Thus, $\phi^{*}=\phi$ , and $\phi$ is Hermitian. For $\psi^{*}$ , let $\Omega\in\operatorname*{Skew}(n)$ and $B\in\mathbb{R}^{n\times n}$ , then

	$\displaystyle\operatorname{tr}(\psi^{}(\Omega)B^{T})$	$\displaystyle=\langle\Omega,\psi(B)\rangle=\langle\Omega,U^{T}B-B^{T}U\rangle$
		$\displaystyle=\langle\Omega,\operatorname{Asym}(U^{T}B)\rangle=\operatorname{tr}(\Omega(U^{T}B)^{T})$
		$\displaystyle=\operatorname*{tr}((U\Omega)B^{T}).$

Therefore, $\psi^{*}(\Omega)=U\Omega$ , and we obtain

d\mathbb{P}_{A}^{*}(\Omega)=(\psi^{*}\circ(\phi^{*})^{-1})(\Omega)=(\psi^{*}\circ\phi^{-1})(\Omega)=U\operatorname*{Lyap}(P,\Omega^{T}),

where $\text{Lyap}(P,\Omega^{T})=\text{Lyap}(P,P,\Omega^{T})$ . Finally, we state a lemma that will be used later:

Lemma 1.

$\mathbb{P}(I+S)=I$ if and only if $S\in\operatorname*{Sym}(n)$ and $\lambda>-1$ for all $\lambda\in\sigma(S)$ .

3. Lagrangian Variational Integrators on the Rotation Group $SO(n)$

Let the configuration manifold be the rotation group $G=SO(n)$ , and $L\colon G\times\mathfrak{g}\to\mathbb{R}$ be a left-trivialized Lagrangian. We shall construct a discrete Lagrangian following the approach of constrained Galerkin methods on $GL_{+}(n)$ (see Appendix A). Denote the internal points by $\{U_{i}\}_{i=1}^{s}\subset G$ and the left-trivialized internal tangent vectors by $\{\Omega_{i}\}_{i=1}^{s}\subset\mathfrak{g}$ . Fixing the endpoints $g_{0}$ and $g_{1}$ , we have

L_{d}(g_{0},g_{1})=h\sum_{i=1}^{s}b_{i}L(U_{i},\Omega_{i}),

subject to the constraint

g_{1}=\mathbb{P}\left(g_{0}+h\sum\nolimits_{i=1}^{s}b_{i}U_{i}\Omega_{i}\right),

(7)

where the internal points $U_{i}$ are represented by

U_{i}=\mathbb{P}\left(g_{0}+h\sum\nolimits_{j=1}^{s}a_{ij}U_{j}\Omega_{j}\right).

(8)

The expressions inside the parentheses in (7) and (8) correspond to a Runge–Kutta method in the embedding space. But, since these points may not lie on the Lie group $G$ , they are projected to $G$ using the polar decomposition.

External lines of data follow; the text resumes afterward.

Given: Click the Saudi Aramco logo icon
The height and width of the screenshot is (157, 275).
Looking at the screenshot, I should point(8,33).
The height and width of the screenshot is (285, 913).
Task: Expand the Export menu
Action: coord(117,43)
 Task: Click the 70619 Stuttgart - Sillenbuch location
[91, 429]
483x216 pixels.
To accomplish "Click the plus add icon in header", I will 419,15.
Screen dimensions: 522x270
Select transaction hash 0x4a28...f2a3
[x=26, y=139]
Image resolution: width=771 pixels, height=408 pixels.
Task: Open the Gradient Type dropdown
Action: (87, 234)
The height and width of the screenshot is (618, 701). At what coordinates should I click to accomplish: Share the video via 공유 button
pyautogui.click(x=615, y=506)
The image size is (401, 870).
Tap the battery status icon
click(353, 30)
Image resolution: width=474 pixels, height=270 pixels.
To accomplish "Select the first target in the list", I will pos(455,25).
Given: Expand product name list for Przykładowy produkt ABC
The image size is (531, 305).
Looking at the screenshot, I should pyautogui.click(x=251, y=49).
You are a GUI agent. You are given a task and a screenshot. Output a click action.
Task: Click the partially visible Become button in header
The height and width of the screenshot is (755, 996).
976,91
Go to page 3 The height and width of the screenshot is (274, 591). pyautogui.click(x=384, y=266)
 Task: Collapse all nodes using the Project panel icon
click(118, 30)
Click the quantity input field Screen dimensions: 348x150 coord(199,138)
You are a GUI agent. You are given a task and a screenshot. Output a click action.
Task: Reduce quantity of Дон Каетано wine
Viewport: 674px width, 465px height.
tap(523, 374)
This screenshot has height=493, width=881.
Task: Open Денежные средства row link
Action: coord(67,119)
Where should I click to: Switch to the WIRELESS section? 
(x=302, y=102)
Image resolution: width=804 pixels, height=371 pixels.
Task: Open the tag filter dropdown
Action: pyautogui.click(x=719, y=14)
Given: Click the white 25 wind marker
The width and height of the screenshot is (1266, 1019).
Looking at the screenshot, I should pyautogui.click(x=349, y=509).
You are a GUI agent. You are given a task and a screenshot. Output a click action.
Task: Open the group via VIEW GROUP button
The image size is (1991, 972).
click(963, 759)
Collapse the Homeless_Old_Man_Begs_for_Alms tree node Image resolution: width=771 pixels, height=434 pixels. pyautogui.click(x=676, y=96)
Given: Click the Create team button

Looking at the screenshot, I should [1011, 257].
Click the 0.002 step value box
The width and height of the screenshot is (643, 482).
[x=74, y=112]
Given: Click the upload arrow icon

Observe that (7) is equivalent to the condition that $\mathbb{P}\left(g_{1}^{T}(g_{0}+h\sum_{i=1}^{s}b_{i}U_{i}\Omega_{i})\right)=I$ . Suppose that $h$ is small, and $g_{0}$ and $g_{1}$ are close enough to each other, then $g_{1}^{T}\left(g_{0}+h\sum_{i=1}^{s}b_{i}U_{i}\Omega_{i}\right)$ is in the neighborhood of $I$ . By Lemma 1, (7) holds if and only if $g_{1}^{T}\left(g_{0}+h\sum_{i=1}^{s}b_{i}U_{i}\Omega_{i}\right)\in\text{Sym}(n)$ , and so it is equivalent to

\operatorname*{Asym}\left(g_{1}^{T}\left(g_{0}+h\sum\nolimits_{i=1}^{s}b_{i}U_{i}\Omega_{i}\right)\right)=0.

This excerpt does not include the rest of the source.